Problem: Copy, from the data below, each line that has the word "agent".

Provided data:
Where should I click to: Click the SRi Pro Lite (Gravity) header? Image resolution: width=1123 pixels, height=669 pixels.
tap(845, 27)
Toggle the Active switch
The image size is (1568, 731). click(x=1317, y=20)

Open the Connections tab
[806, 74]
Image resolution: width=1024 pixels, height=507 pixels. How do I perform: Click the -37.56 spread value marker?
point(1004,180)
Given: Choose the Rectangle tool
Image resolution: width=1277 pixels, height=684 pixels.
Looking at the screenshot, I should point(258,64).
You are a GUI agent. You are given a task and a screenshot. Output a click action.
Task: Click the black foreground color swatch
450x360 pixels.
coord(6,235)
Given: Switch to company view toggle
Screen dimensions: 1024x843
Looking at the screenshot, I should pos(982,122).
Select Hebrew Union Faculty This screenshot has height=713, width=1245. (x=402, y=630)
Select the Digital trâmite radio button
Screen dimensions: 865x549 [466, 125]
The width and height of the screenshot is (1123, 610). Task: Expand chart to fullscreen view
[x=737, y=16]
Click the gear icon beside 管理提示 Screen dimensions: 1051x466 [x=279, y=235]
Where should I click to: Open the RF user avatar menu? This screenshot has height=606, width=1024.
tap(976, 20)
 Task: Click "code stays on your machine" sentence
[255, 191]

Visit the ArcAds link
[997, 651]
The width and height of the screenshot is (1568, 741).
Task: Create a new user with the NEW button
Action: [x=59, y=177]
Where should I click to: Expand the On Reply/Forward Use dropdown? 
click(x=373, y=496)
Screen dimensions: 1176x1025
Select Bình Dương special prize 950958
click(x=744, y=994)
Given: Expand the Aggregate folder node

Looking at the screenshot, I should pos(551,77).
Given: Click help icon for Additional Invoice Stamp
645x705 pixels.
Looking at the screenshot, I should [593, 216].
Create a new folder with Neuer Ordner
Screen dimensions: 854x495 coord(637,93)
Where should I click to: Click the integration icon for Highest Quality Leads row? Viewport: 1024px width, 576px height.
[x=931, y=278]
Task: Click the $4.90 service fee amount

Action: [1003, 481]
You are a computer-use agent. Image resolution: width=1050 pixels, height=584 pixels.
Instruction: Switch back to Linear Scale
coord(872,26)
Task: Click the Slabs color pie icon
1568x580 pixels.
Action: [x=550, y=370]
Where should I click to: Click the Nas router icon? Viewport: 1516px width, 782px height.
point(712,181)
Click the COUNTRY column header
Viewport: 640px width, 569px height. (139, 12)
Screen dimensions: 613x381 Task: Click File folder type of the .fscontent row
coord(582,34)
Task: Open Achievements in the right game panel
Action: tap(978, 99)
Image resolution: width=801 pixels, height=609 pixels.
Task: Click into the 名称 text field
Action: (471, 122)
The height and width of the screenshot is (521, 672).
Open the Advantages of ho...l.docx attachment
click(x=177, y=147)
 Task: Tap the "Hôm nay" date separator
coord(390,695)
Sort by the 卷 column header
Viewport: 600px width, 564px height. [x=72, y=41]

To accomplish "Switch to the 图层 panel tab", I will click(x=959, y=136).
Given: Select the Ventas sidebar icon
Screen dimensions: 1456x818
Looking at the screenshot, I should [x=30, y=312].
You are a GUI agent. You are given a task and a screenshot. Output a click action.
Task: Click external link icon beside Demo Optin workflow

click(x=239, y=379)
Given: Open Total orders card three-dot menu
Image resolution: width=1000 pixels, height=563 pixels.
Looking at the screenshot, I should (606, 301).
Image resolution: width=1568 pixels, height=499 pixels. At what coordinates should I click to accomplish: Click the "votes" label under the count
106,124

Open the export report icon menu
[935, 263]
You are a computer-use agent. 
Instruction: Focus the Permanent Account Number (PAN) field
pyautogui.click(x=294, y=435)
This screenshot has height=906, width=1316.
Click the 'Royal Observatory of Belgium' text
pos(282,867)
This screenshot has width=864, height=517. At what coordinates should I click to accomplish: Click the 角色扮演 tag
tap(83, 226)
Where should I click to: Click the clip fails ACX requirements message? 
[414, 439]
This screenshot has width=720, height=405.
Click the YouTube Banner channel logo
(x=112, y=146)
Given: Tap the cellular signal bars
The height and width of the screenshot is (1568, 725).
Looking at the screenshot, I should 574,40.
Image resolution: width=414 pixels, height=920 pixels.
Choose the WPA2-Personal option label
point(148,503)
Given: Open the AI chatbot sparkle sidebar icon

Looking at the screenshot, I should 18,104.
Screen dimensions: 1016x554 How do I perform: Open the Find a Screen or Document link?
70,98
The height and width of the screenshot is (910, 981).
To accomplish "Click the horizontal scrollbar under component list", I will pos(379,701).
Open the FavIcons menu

Written reply:
You are a GUI agent. You are given a task and a screenshot. Output a click action.
You are a computer-use agent. Image resolution: width=1050 pixels, height=584 pixels.
You are a GUI agent. You are given a task and a screenshot. Output a click action.
You are a computer-use agent. 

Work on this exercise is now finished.